Faber to publish biography of Tom Stoppard by Hermione Lee
Faber & Faber will publish the biography of Tom Stoppard by Hermione Lee.
Editorial Director for Drama, Dinah Wood, acquired rights from Caroline Dawnay at United Agents. The publication date has not yet been scheduled.
Hermione Lee commented:
‘It is immensely exciting for me that I am going to write Sir Tom Stoppard’s biography. This wonderful literary opportunity has come out of some conversations with him in which he’s given the project his enthusiastic blessing. He has told me he will help in any way he can: he said “he thought he would be one of my more important sources”. But he also said that he will like to think of my work on him going on in a “parallel universe”, while he gets on with his own work and life. This seems to me a good way for a living subject to treat their biographer.
To have Tom Stoppard as a biographical subject is, in prospect, an extraordinary joy and privilege. It’s to spend the next few years researching, thinking about, and writing on our greatest living dramatist, a playwright whose imagination ranges across life, art, language, science, history, politics and philosophy with dazzling inventiveness and generosity, one of the funniest, most intelligent and most humane writers on earth. It’s to pursue the story of a life of high drama and interest, moving in childhood from Czechoslovakia, Singapore, Australia and India to England, and in adulthood from journalism to theatre, radio and film. It’s a story full of remarkable men and women from all over the world and in many different professions, from actors and directors to philosophers and scientists to world-leaders such as Vaclav Havel. It’s a story that spans, already, fifty years of astonishing writing, from the leap to fame in the 1960s with Rosencrantz and Guildenstern are Dead, to, most recently, the brilliant and moving BBC TV adaptation of Parade’s End.
‘It’s also a story of political involvement, activism, and courage. Tom Stoppard was given the PEN/Pinter Prize this year, and in his acceptance speech he talked about the conditions of life which he values: “the freedom to think for oneself, to use one’s discretion, to name things for what they are and not for what they purport to be, to apply common sense, and common humanity.” In his work with PEN, Amnesty, Index on Censorship, and on behalf of freedom of expression, for instance in defence of the Belarus Free Theatre, he contributes, without self-advertisement, to those values. This is a story of a writer with his ear to the world.
‘As a biographer I always start from a position of admiration for the work and curiosity about the complex relationship between the work and the life. As well as being a biographer, I’m a teacher and a literary critic, and the head of an Oxford graduate college (Wolfson College, founded by Isaiah Berlin, one of Stoppard’s intellectual heroes). I’ve written biographies of Virginia Woolf, Willa Cather, Edith Wharton and Penelope Fitzgerald, and books on Elizabeth Bowen and Philip Roth. For me, this project is a first. I’ve never yet written a biography of a living person, a dramatist, or a man.

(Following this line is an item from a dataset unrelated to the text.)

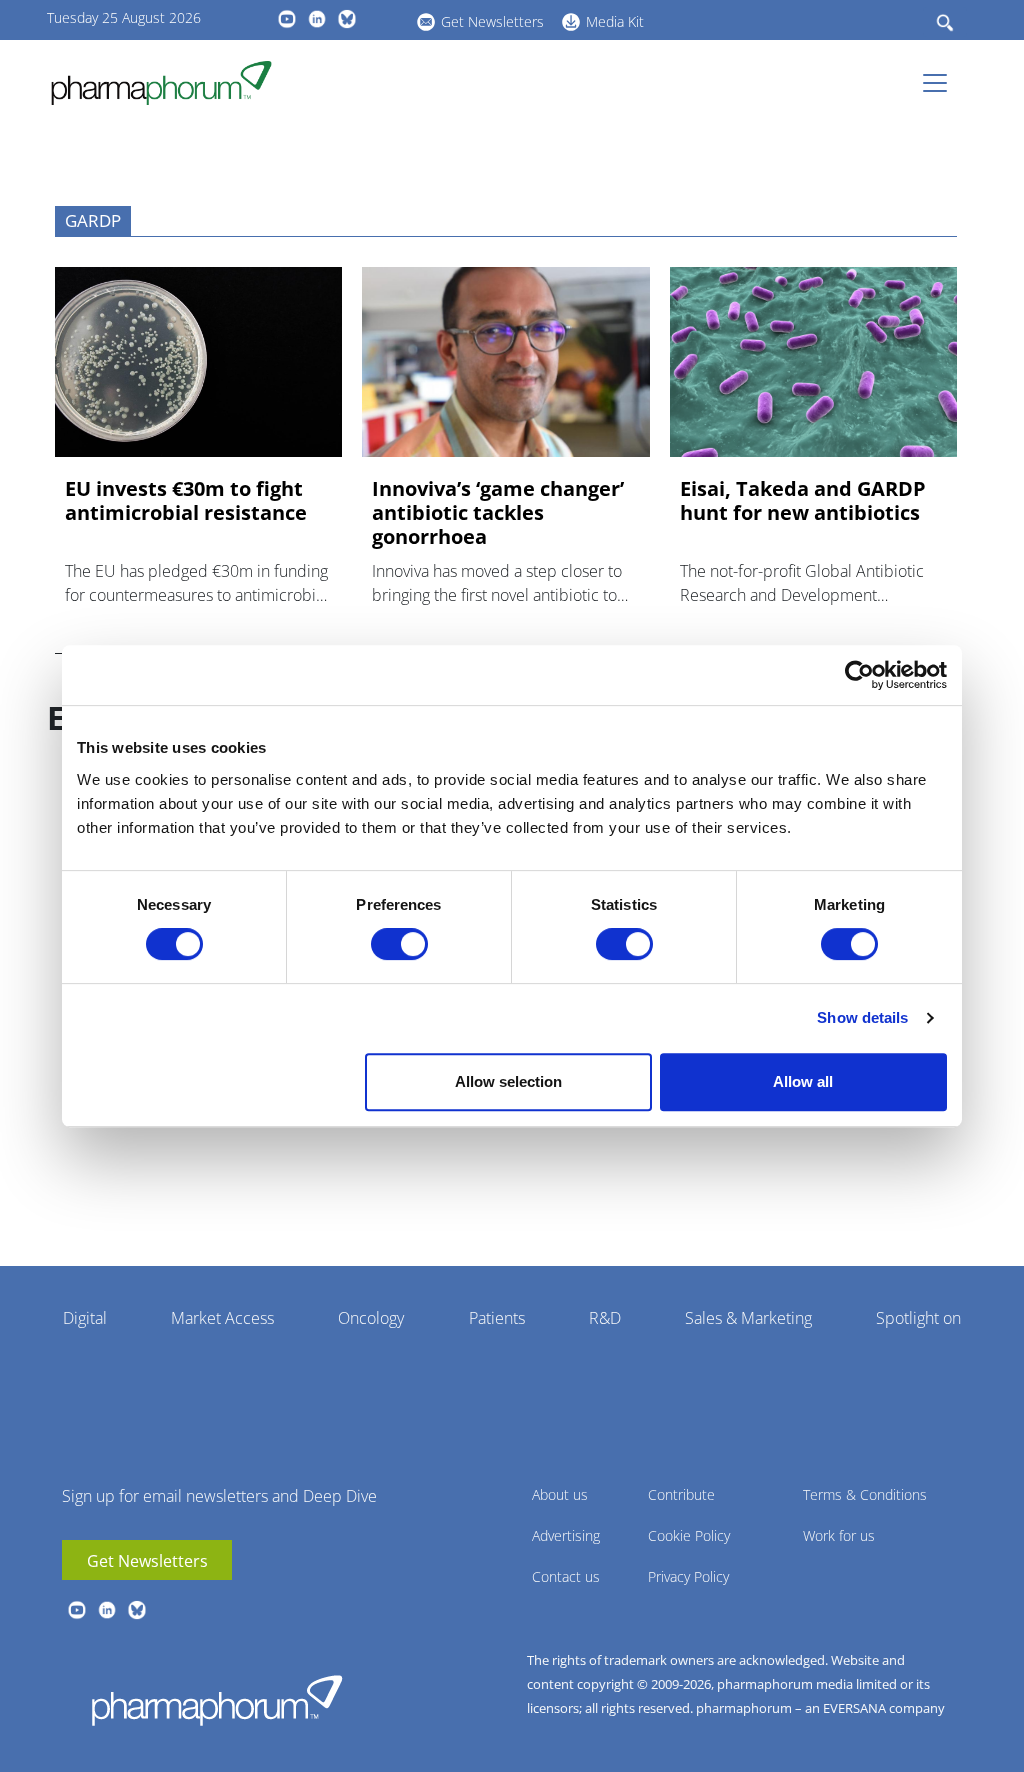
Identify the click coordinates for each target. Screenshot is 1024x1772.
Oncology (371, 1318)
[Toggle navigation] (941, 83)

Nothing could be more interesting for me than to take on this new challenge, bringing to it the experience of forty or so years of writing books about writers.
‘Many of Tom Stoppard’s works play with the problem of biography, the tricks of memory, and the truths and travesties involved in reconstructing the past: think of Arcadia, Indian Ink, Travesties, The Invention of Love, The Coast of Utopia. From Housman to Herzen, from Tristan Tzara to Turgenev, real people inhabit his imaginary worlds, but not in the ways they might have expected when they were alive. One of the characters in Indian Ink says: “Biography is the worst possible excuse for getting people wrong”. I have the chance to get this person right, and I hope I may succeed.’
Dinah Wood said of the acquisition:
‘To unite one of our most brilliant and charismatic playwrights with the highly distinguished biographer Hermione Lee is a dazzling prospect. Faber has published Tom Stoppard since 1967: I cannot wait to discover what has been going on behind the scenes. So far, we have had only tantalizing glimpses. It is a dream acquisition for the list.’
Faber’s CEO Stephen Page said:
‘We couldn’t be more delighted, this will be a landmark publication for Faber.’